悪意のある部下は、上司に取り入ろうとして、表向きは上司に迎合して、上司が好きな人物はほめそやし、上司が嫌いな人物は批判することで、自分が上司に深く共感できる信頼のおける人間であると思わせようとします。
人の上に立つ者は、感情を満たしてくれる面従腹背の悪意ある部下の真意を見抜き、耳に逆らう忠言をしてくれる真摯な部下を下につける度量がなければ、自分の身も危うくすることになるでしょう。
2.悪意を見抜ぬく技量
『それ姦臣(かんしん)、信幸の勢に乗じて、毀誉(きよ)をもって群臣を進退するを得るは、人主に術数もってこれを御するものあるにあらず、参験もってこれを審らかにするものあるにあらず、必ずさきの己に合うをもって今の言を信ずればなり。これ幸臣の主を欺きて私を成すを得るゆえんの者なり。』
(訳) そもそも邪悪な臣下が、君主に信頼され寵愛されているのを利用して、君主の前で人を誉めたりそしったりすることで、多くの臣下の地位をあやつることができるというのは、君主の方でそれを制御するための的確な方策を持たず、真相を明らかにするための確実な証拠のつきあわせも行わず、ただ以前の彼の意見が自分と合致していたということで今の言葉を信用してかかるからである。これこそ、寵臣が主君をだまして自分の思いのままにふるまうことのできる理由である。

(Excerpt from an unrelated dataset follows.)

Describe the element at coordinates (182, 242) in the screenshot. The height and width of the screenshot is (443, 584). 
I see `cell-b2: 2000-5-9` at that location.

悪意をもって上司に迎合し他の部下たちも自在に操る部下の本質を、上司が見抜けないのはなぜか。それは、上司が真実を見極める技量を持ち合わせず、感情を優先する心の弱さにつけいられるからです。
人の上に立つ者は、安易に部下の言葉を鵜呑みにせず、他の意見や自ら入手した情報で裏付けをとるなどして、感情に流されずに客観的に正否を判断する技量を持つことが、背信的な勢力から組織を守り、組織の中で真実の信頼関係を築くことにつながるのでしょう。